(Click-target data)
^^^^^^^^^^^^^^^^
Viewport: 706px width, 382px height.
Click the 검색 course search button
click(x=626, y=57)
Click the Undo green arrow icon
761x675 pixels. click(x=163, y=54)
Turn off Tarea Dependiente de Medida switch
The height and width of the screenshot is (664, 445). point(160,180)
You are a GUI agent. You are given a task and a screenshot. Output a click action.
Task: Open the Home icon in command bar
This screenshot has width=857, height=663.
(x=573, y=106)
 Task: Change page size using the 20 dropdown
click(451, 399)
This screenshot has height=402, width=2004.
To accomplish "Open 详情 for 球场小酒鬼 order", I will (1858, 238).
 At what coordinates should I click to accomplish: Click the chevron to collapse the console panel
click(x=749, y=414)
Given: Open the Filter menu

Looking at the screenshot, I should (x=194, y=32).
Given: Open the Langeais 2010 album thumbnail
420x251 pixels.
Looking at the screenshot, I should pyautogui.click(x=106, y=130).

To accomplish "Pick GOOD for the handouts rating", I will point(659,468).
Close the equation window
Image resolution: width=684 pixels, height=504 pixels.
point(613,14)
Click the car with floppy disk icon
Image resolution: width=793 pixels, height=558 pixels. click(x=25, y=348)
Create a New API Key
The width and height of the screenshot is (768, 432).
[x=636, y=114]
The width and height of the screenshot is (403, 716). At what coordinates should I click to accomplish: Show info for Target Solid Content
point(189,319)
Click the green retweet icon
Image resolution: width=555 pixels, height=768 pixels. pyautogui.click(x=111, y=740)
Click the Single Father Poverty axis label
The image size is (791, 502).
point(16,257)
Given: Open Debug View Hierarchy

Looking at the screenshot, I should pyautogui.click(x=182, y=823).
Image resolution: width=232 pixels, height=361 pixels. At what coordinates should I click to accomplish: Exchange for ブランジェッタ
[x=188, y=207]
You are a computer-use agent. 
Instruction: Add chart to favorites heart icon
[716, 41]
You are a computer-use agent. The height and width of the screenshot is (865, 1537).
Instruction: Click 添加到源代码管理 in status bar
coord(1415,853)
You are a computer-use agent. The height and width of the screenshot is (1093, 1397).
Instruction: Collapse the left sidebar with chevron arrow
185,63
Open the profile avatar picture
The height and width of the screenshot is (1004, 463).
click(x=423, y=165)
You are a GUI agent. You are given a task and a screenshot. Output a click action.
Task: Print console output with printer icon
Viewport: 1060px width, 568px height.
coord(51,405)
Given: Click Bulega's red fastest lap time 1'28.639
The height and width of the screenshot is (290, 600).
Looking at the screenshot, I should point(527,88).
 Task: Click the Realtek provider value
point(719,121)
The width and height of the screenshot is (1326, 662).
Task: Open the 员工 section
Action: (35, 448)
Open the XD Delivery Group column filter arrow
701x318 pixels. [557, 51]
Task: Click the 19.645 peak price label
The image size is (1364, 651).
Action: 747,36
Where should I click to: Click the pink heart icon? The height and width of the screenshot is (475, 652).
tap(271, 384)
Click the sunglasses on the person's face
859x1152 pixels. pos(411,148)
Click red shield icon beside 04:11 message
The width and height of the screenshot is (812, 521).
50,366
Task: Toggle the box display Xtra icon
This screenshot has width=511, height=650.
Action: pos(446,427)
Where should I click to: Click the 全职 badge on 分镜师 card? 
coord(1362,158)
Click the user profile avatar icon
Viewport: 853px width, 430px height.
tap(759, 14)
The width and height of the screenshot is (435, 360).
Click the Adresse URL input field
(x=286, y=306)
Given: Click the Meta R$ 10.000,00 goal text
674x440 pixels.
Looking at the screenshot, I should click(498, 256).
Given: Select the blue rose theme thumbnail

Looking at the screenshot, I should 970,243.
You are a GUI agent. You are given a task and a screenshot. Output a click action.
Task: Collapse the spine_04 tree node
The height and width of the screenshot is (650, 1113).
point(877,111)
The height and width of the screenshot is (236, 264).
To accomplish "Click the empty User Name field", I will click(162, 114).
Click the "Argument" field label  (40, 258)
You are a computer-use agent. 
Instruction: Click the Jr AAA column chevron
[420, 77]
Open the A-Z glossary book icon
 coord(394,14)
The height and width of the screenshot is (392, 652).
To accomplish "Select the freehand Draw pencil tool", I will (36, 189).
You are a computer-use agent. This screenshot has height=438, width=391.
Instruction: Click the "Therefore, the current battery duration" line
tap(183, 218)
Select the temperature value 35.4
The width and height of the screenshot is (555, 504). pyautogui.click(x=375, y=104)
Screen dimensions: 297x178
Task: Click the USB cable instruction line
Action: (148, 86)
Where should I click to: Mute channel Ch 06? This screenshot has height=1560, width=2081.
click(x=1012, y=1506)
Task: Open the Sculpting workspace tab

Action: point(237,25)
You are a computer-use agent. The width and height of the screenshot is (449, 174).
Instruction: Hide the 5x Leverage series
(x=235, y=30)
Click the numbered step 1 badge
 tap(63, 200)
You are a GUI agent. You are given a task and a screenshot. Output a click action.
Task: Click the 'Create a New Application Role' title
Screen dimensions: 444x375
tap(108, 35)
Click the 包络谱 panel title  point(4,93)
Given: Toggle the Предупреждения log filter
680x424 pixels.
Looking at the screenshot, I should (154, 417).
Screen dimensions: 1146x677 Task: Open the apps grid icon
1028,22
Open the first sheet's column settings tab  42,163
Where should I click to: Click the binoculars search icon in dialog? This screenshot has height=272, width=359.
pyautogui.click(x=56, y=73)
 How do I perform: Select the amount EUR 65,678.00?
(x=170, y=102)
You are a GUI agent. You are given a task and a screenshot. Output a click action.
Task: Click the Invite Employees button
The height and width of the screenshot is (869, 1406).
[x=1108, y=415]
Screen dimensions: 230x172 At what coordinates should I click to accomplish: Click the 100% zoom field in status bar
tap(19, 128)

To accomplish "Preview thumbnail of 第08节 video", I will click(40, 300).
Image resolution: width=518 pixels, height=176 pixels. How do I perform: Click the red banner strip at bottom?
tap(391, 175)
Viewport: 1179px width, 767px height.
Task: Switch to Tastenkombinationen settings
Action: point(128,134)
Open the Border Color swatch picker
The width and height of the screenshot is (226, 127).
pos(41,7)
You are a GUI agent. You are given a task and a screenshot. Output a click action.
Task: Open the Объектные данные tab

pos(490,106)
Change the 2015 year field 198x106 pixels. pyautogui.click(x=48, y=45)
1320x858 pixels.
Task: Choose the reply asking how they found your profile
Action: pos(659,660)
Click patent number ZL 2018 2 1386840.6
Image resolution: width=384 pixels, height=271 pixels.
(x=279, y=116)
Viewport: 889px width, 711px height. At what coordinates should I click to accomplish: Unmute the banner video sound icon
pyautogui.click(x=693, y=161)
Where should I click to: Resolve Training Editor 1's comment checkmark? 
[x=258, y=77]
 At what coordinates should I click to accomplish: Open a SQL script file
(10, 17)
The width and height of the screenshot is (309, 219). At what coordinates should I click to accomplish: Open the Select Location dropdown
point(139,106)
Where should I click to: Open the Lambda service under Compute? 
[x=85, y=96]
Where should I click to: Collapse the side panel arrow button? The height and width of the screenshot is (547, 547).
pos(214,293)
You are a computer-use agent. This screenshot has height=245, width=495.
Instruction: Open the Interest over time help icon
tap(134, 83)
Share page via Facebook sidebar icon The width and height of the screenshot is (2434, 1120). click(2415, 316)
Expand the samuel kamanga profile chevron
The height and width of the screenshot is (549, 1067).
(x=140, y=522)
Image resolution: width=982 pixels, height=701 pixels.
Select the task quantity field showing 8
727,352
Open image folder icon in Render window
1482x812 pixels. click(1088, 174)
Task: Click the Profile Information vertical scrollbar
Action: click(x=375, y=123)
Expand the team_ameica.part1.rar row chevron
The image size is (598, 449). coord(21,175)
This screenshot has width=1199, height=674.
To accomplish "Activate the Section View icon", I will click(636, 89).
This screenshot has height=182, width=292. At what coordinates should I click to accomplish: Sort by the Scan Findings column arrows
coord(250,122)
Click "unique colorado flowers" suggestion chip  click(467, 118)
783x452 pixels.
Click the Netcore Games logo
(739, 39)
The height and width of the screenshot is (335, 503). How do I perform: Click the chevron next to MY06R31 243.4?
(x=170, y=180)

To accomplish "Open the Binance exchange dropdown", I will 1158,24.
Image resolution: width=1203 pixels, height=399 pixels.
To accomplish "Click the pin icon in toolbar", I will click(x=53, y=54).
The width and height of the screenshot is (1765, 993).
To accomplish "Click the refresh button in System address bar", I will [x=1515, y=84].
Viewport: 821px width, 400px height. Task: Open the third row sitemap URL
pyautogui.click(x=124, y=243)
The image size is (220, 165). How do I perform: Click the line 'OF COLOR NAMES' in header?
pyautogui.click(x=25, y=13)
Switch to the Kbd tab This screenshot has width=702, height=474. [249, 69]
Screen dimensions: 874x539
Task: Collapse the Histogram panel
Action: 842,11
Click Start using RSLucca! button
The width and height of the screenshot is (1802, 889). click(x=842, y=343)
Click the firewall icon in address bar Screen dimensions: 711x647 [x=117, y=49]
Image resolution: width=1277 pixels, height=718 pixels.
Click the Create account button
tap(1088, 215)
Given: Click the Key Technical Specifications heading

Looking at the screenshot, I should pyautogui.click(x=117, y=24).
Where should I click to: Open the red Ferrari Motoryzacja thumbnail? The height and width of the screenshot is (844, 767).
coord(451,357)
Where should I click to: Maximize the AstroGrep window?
^^^^^^^^^^^^^^^^
▶ _The request_
Starting with the line with "Viewport: 889px width, 711px" and going on through the line with "[x=85, y=96]", write out those lines again, substituting "EC2" for "Lambda" and leaving everything else unchanged.

▶ _Output of the task_
Viewport: 889px width, 711px height. At what coordinates should I click to accomplish: Unmute the banner video sound icon
pyautogui.click(x=693, y=161)
Where should I click to: Resolve Training Editor 1's comment checkmark? 
[x=258, y=77]
 At what coordinates should I click to accomplish: Open a SQL script file
(10, 17)
The width and height of the screenshot is (309, 219). At what coordinates should I click to accomplish: Open the Select Location dropdown
point(139,106)
Where should I click to: Open the EC2 service under Compute? 
[x=85, y=96]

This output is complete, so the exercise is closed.